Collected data

________

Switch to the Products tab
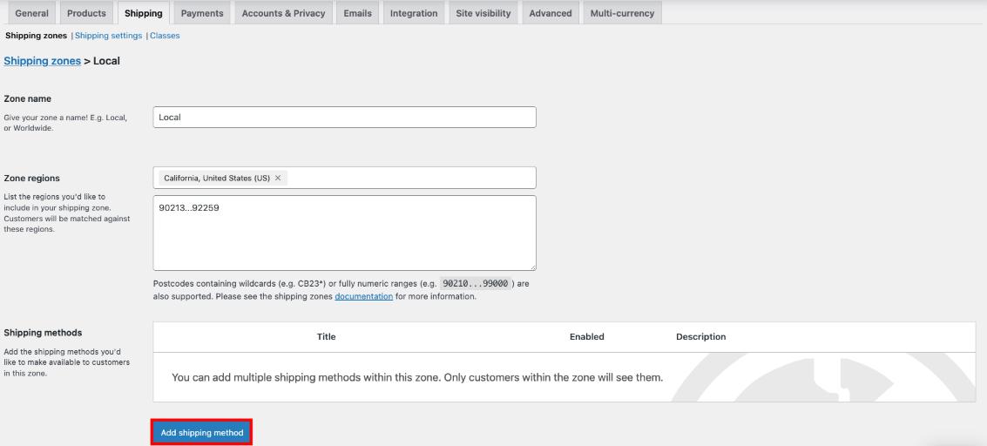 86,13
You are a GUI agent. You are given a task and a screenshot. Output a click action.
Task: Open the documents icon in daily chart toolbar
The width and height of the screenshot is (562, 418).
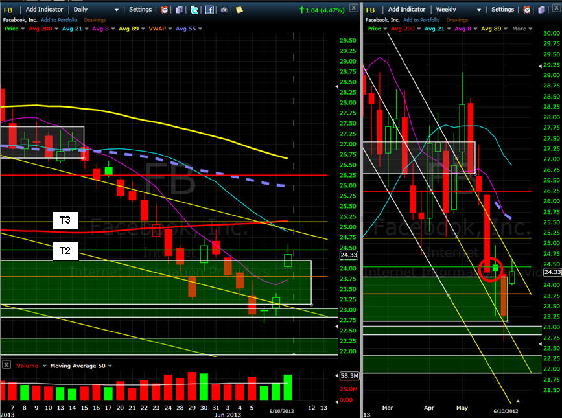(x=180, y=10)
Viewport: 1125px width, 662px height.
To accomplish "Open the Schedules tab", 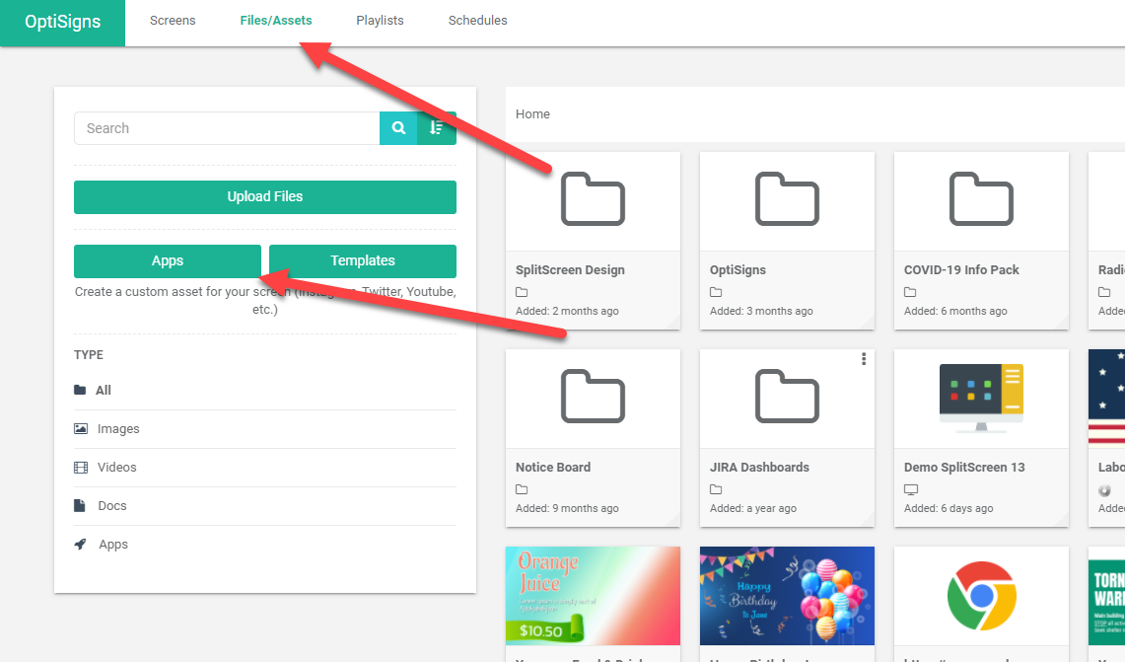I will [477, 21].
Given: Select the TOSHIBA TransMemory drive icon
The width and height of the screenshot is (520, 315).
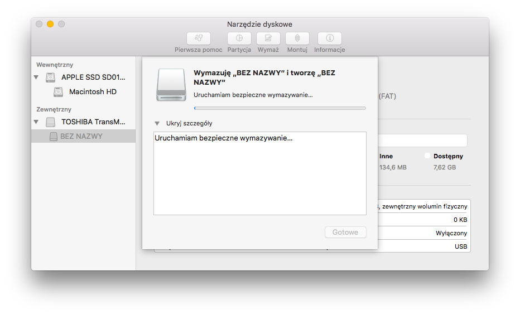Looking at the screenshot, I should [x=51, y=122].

________

■ **WHAT IS REQUIRED**: Give the number of lines above in which the word "icon" appears, and nothing more.

■ **YOUR RESPONSE**: 2